## using treesignal on euk_ToL using sptrees from iGTP and genetrees from RAxML
- iGTP was run on samples of 150 gene trees, using DupLoss cost (100 runs in total)
- the list of gene trees for iGTP was the first (MAP?) tree estimated by phylobayes (Miguel data). Notice that first tree doesn't mean much since many flat surfaces...
- while iGTP will give us the set of reference (species) trees, the samples we will plot are the RAxML gene trees.

In [1]:
%reload_ext autoreload
%autoreload 2
%matplotlib inline
import matplotlib
import matplotlib.pyplot as plt
import sys, subprocess, time, dendropy, os, copy, glob
import numpy as np
from sklearn import manifold, metrics, cluster, neighbors, decomposition, preprocessing
import treesignal

### Loading reference trees (sptrees)
100 estimates using iGTP duploss cost. We also add "noise" (SPR neighbours) since this function also removes duplicated trees. Some iGTP sptrees miss one species, and therefore must be excluded.

In [None]:
f_dir = "/home/leo/Academic/Projects/164-Katz/12.concat_mbayes_output_201703/201704.igtp_output/result_0407/igtp*"
spstring = ""
for file in glob.glob(f_dir)[:5]:
    sptree = dendropy.TreeList.get_from_path (file, "newick", preserve_underscores=True)
    if(len(sptree[0].leaf_nodes()) == 155):
        spstring += sptree[0].as_string("newick",suppress_edge_lengths=True).rstrip().replace("'","")
    
sptrees = treesignal.lowlevel_randomise_trees_with_spr_string(spstring, n_copies=2, n_spr=2)

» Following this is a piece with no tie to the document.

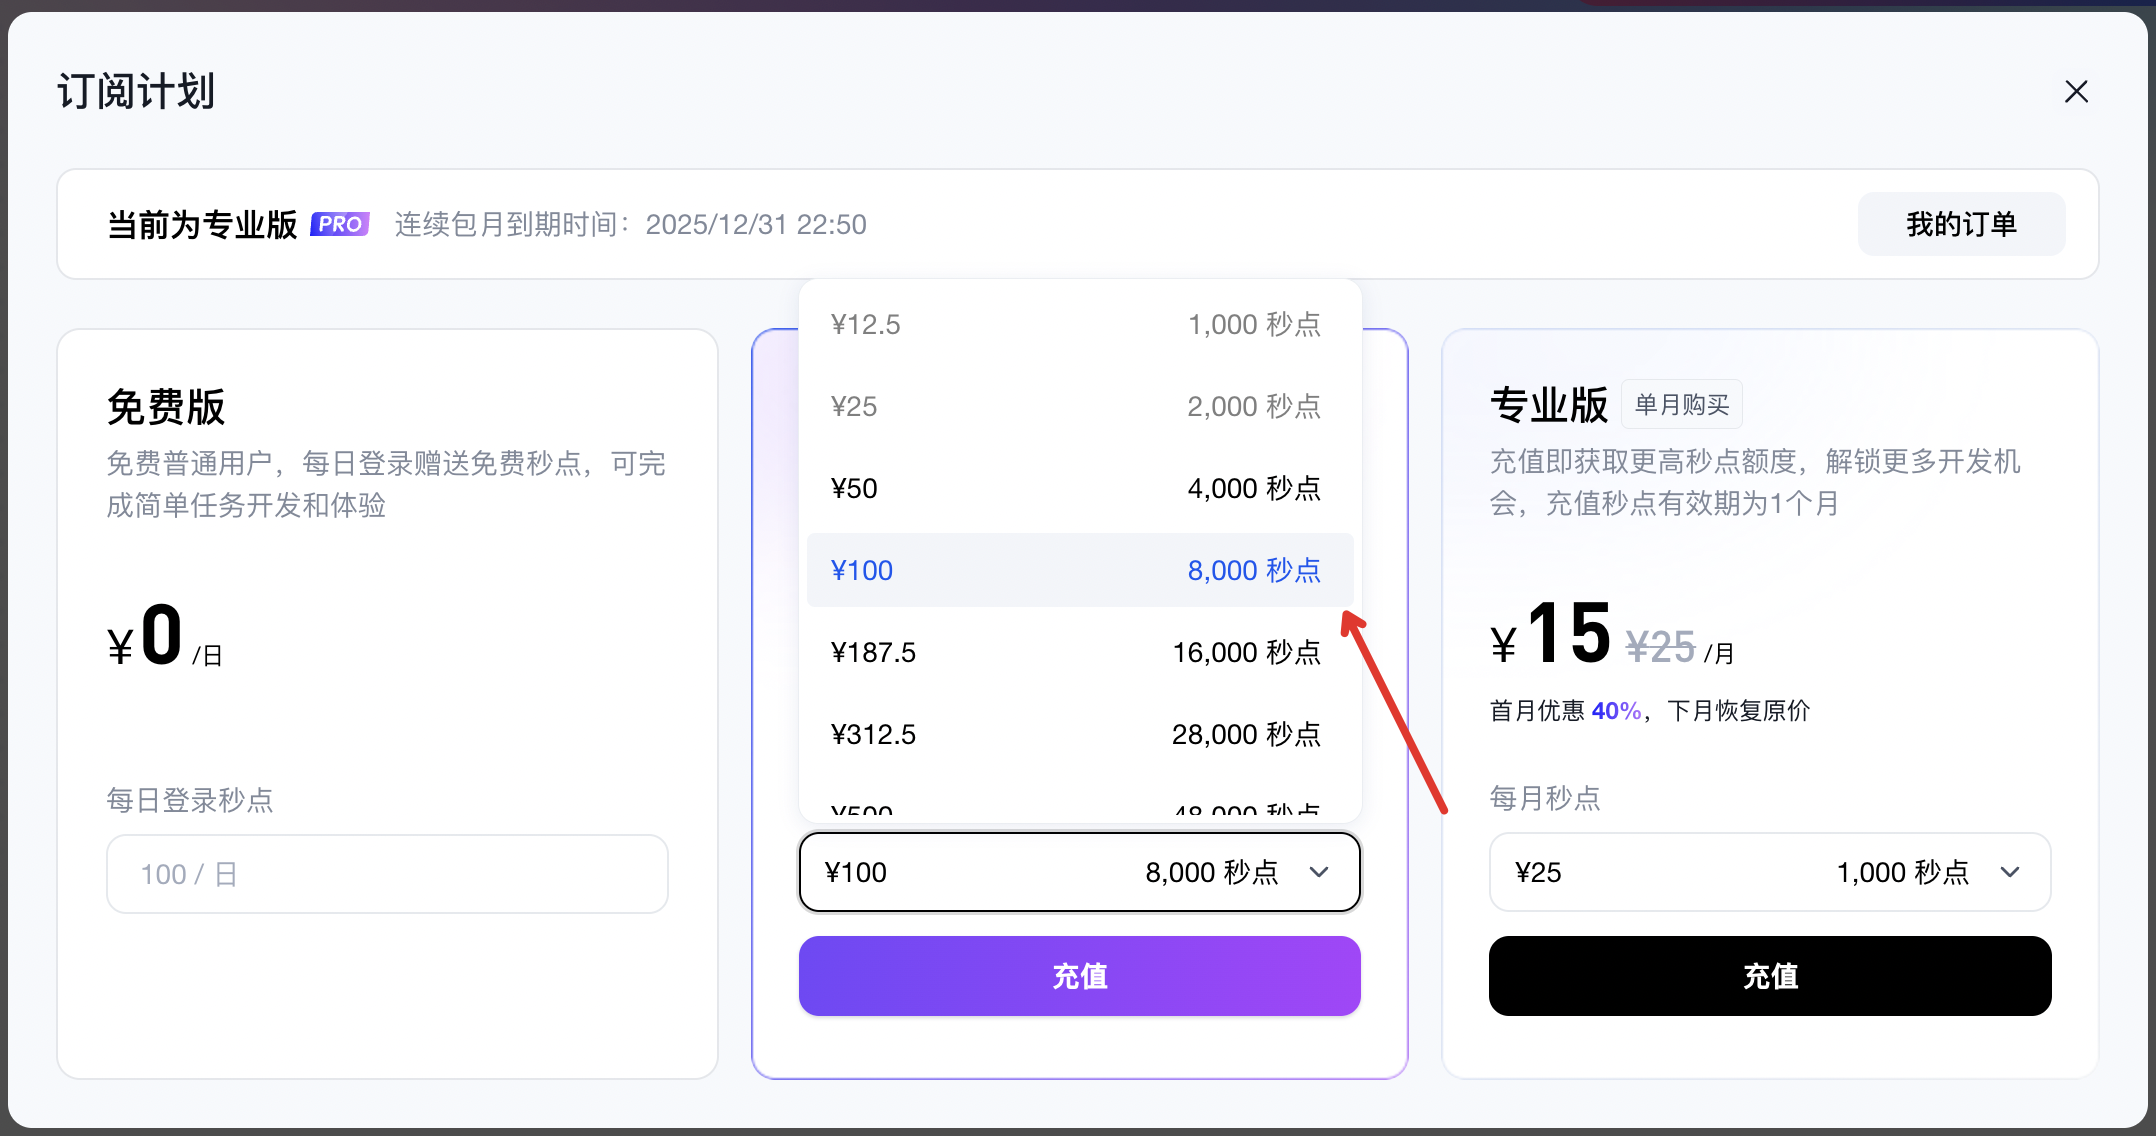Click the 100 / 日 daily points field
Image resolution: width=2156 pixels, height=1136 pixels.
pyautogui.click(x=387, y=874)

### Read gene trees and calculate feature matrix rows 
* Reading only first tree from each file
* function yield_from_files allow several files to be read at once, and trees being read one by one
* the calculated distances are scaled (using a single scaling factor for all distances, which is total number of branches (on both trees)

In [None]:
ts = treesignal.TreeSignal(sp_trees = dendropy.TreeList.get( data=sptrees, schema="newick"), replicates=1)

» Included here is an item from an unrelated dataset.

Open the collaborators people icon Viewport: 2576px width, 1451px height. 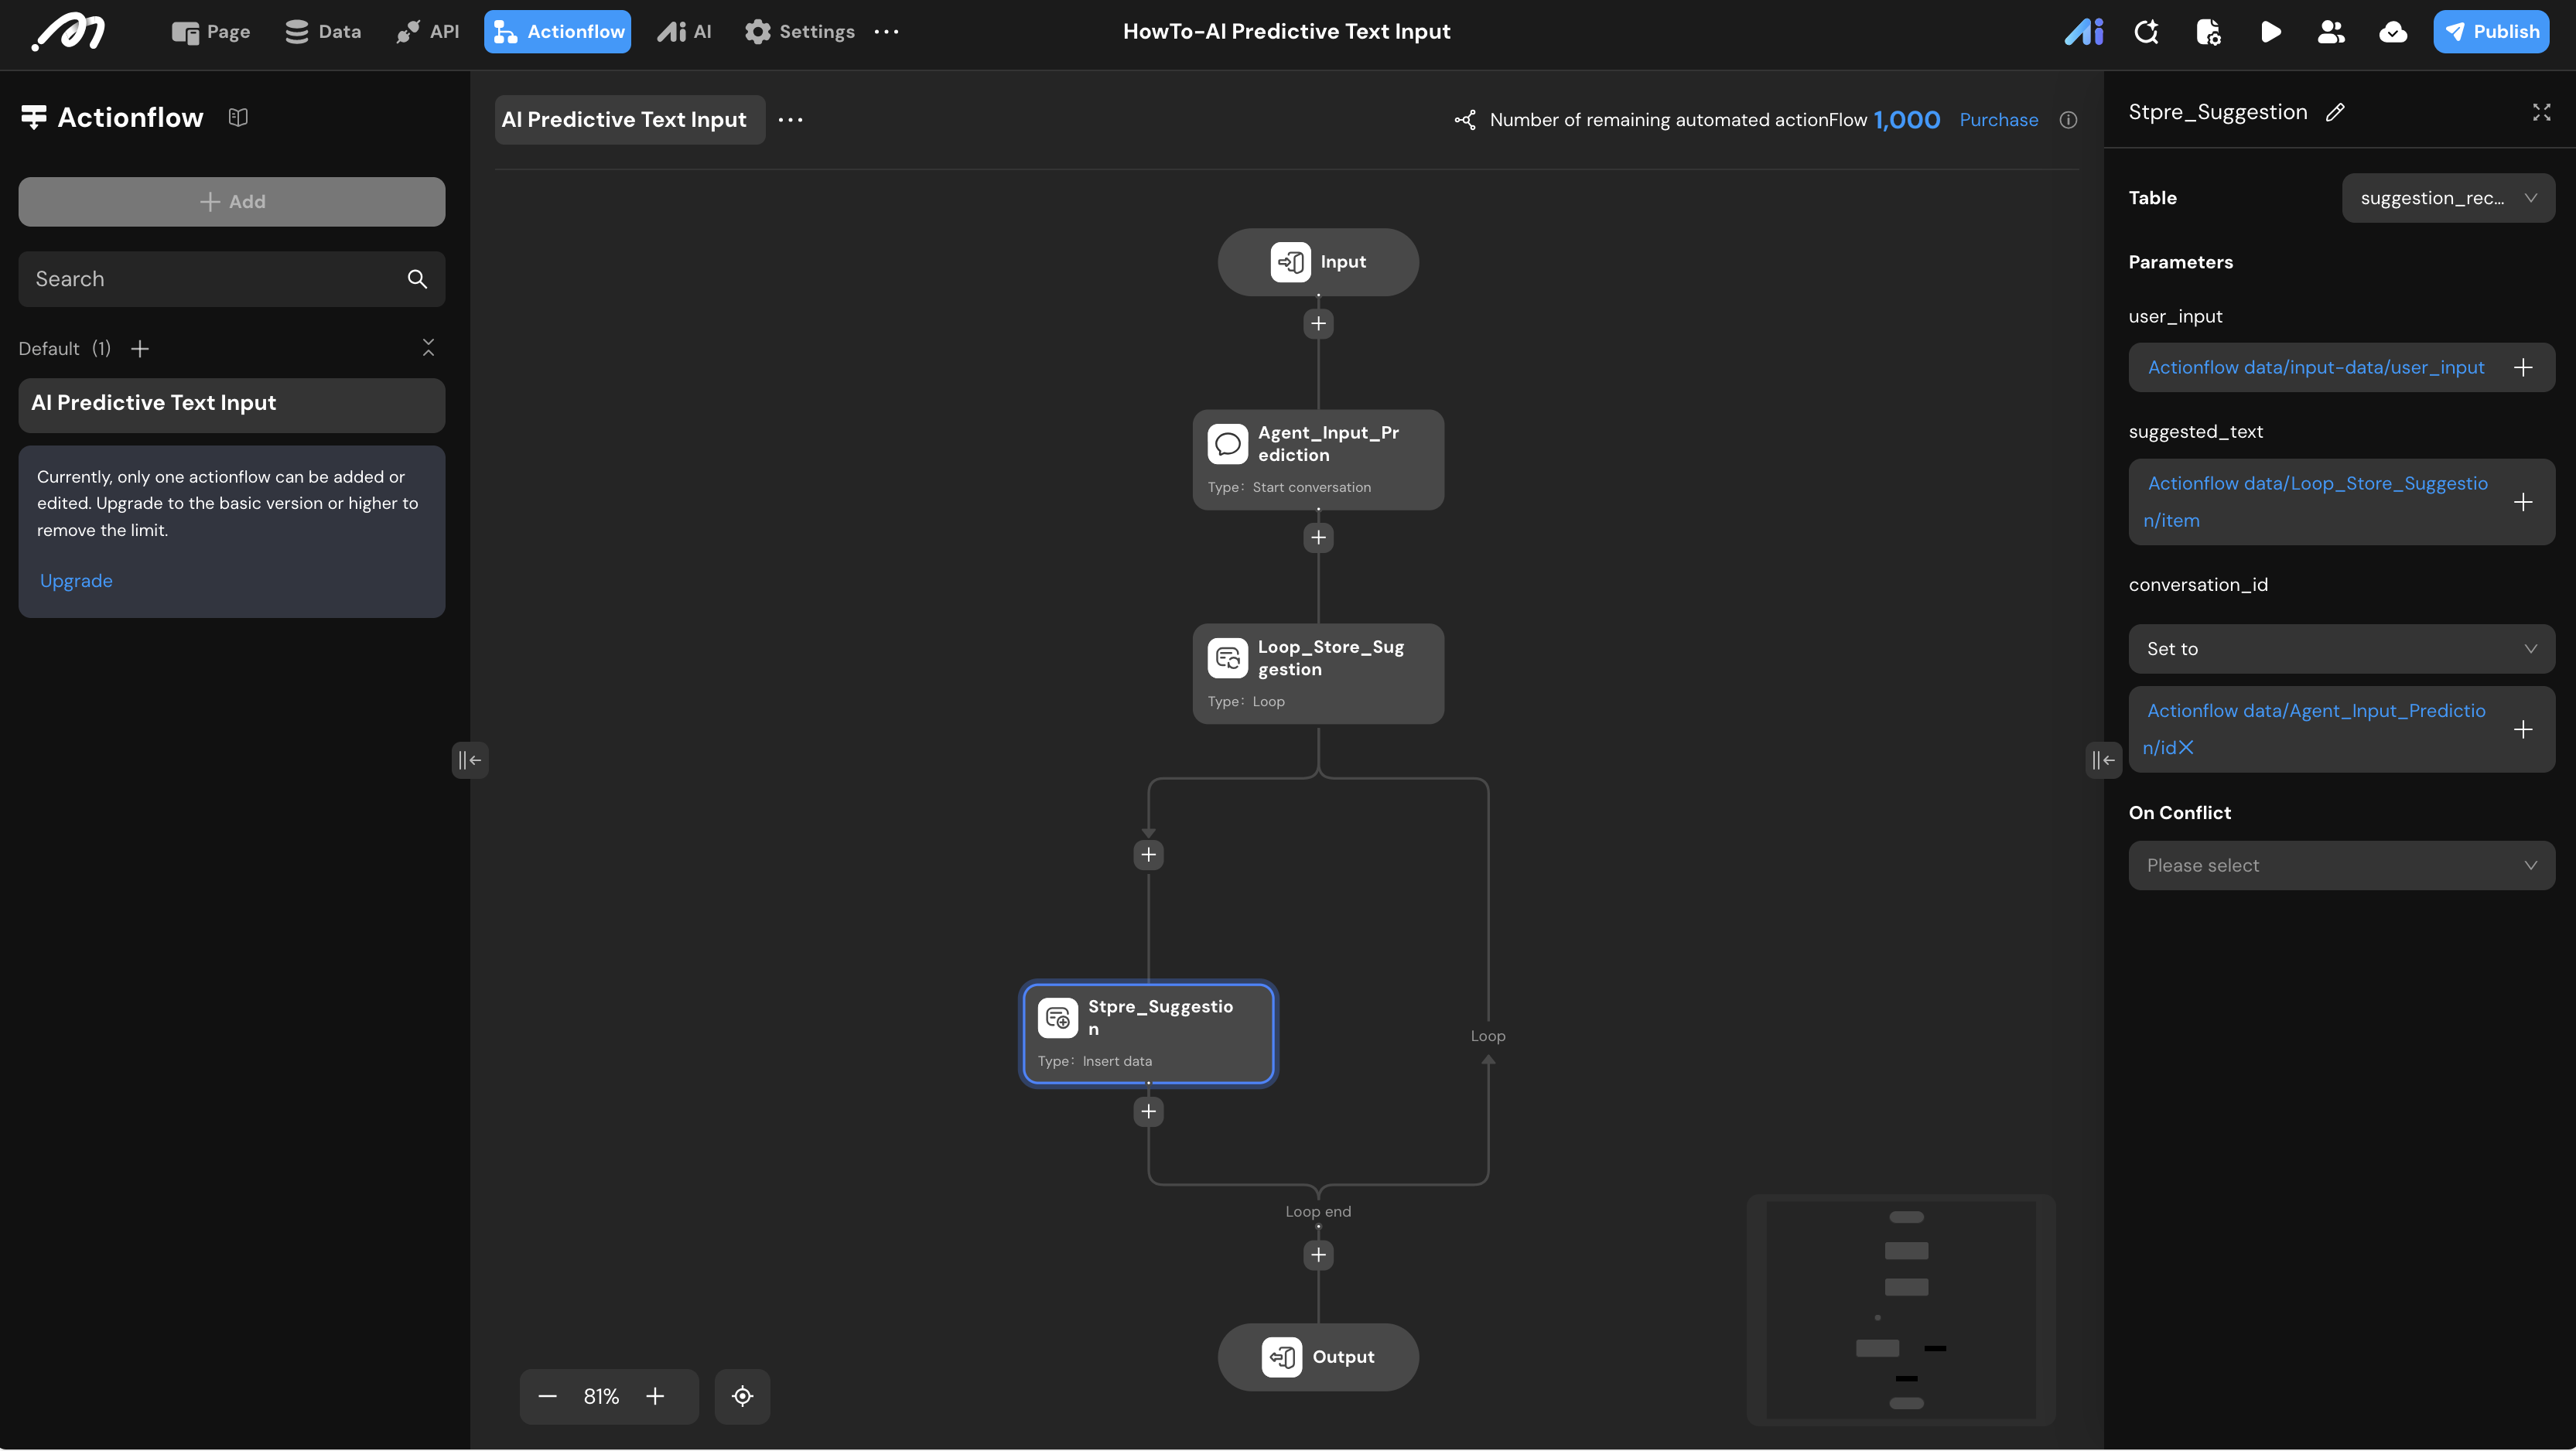pos(2331,32)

f_dir = "/home/leo/Academic/Projects/164-Katz/12.concat_mbayes_output_201703/201705.raxml/OG5_*"
feat_mat = []
genesize = []

for file in glob.glob(f_dir)[:10]:
    tyield = dendropy.Tree.yield_from_files(files=[file], schema="nexus", preserve_underscores=True)
    for idx, tre in enumerate (tyield): # iterate over trees as it reads (not everything in memory at once)
        if idx > 0: # read only first trees
            break
        else:
            print (tre.as_string("newick",suppress_edge_lengths=True).replace("'",""))
            spectrum = ts(tre)
            if spectrum.max() > -1.: # if genetree is too small etc. there is no spectrum
                feat_mat.append(spectrum)
                genesize.append(len(tre.leaf_nodes()))
    
    
feat_mat = np.array(feat_mat)
genesize = np.array(genesize)
print ("dimensions: ", feat_mat.shape) 

In [None]:
signal = feat_mat/feat_mat.mean(0); 
transf=manifold.MDS(n_components=2).fit_transform(signal)

In [None]:
fig, axes = plt.subplots(1) ; fig.set_size_inches(10, 8)
fig.subplots_adjust(top=.99, bottom=.01, left=.02, right=.98, wspace=.1, hspace=.2)
jit = 0.00001 * transf.max() * np.random.normal(size=feat_mat.shape[0]) # avoid complete overlap of points
axes.scatter(transf[:,1]+jit, transf[:,0]+jit[::-1], c=geneidx, edgecolor="none", cmap="jet", alpha=.9, s=100)
axes.set_title("MDS",  fontsize=18)

In [None]:
transfeat  = decomposition.PCA(n_components=2).fit_transform(signal.T) ## order FEATURES
feat_order = np.argsort(transfeat[:,0])

In [None]:
fig, axes = plt.subplots(2,1) ; fig.set_size_inches(16, 10)
fig.subplots_adjust(top=.99, bottom=.01, left=.03, right=.97, wspace=.1, hspace=.2)

im = axes[0].imshow(signal[:,feat_order], aspect='auto', cmap="Spectral_r", interpolation="nearest")
axes[0].set_title("Feature matrix using reference trees reordered by PCA",  fontsize=20)

im = axes[1].imshow(signal, aspect='auto', cmap="Spectral_r", interpolation="nearest")
axes[1].set_title("Feature matrix (original order) using reference trees",  fontsize=20)

Add original reference (species) trees 

In [None]:
feat_refs = ts()

In [None]:
feat_all = np.concatenate((feat_mat,feat_refs))
signal = feat_all/feat_all.mean(0); 
transf=manifold.MDS(n_components=2).fit_transform(signal)

In [None]:
cols = np.concatenate((np.array(geneidx),np.repeat(max(geneidx)+1,feat_refs.shape[0])))
fig, axes = plt.subplots(1) ; fig.set_size_inches(10, 8)
fig.subplots_adjust(top=.99, bottom=.01, left=.02, right=.98, wspace=.1, hspace=.2)
axes.scatter(transf[:,1], transf[:,0],c=cols, edgecolor="none", cmap="jet", alpha=.9, s=200)
axes.set_title("MDS",  fontsize=18)